During a squat, the posterior tilt will show in the bottom position and the rep depth should be stopped as soon as the hips start to turn under. It is crucial as you fatigue later in a set of presses or squats that this range of motion is a consistent depth from the first rep to the last. It is much easier to break depth or form as the set progresses. The best way to evaluate how deep you can go? Take a video of yourself from the side during squats and during leg presses.

Another note of concern with hip position is to make sure that you are balanced with your foot position. By this I mean not too high on the leg press platform (or too far out in front if doing a smith squat) and not too low. Foot position that is too high will force pelvic tilt earlier in the range of motion, and too low will put the knees in jeopardy by transferring more weight to the balls of the feet, thus shifting too much stress to the knees.
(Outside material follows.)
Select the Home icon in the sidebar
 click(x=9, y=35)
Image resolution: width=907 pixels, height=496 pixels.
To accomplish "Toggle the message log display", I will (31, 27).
Ideally, when the foot position is balanced, the weight will be evenly distributed between the ball of the foot and the heel of the foot. This is exactly where you want to be.

You might be young and not have any issues with your lower back. I was there once as well. If you plan to remain in this game for the long haul, though, it would behoove you to pay attention to your lower back now and be as preventative as possible. There is nothing that makes you feel older than not being able to kick it 100% on legs because of lower back pain, or not be able to pull deads because of constant pain. Okay, maybe ED makes you feel older, but as much as my lower back isn’t what it used to be, ED isn’t an issue for me — if you know what I’m (just) sayin’ (said in the voice of The Fresh Prince).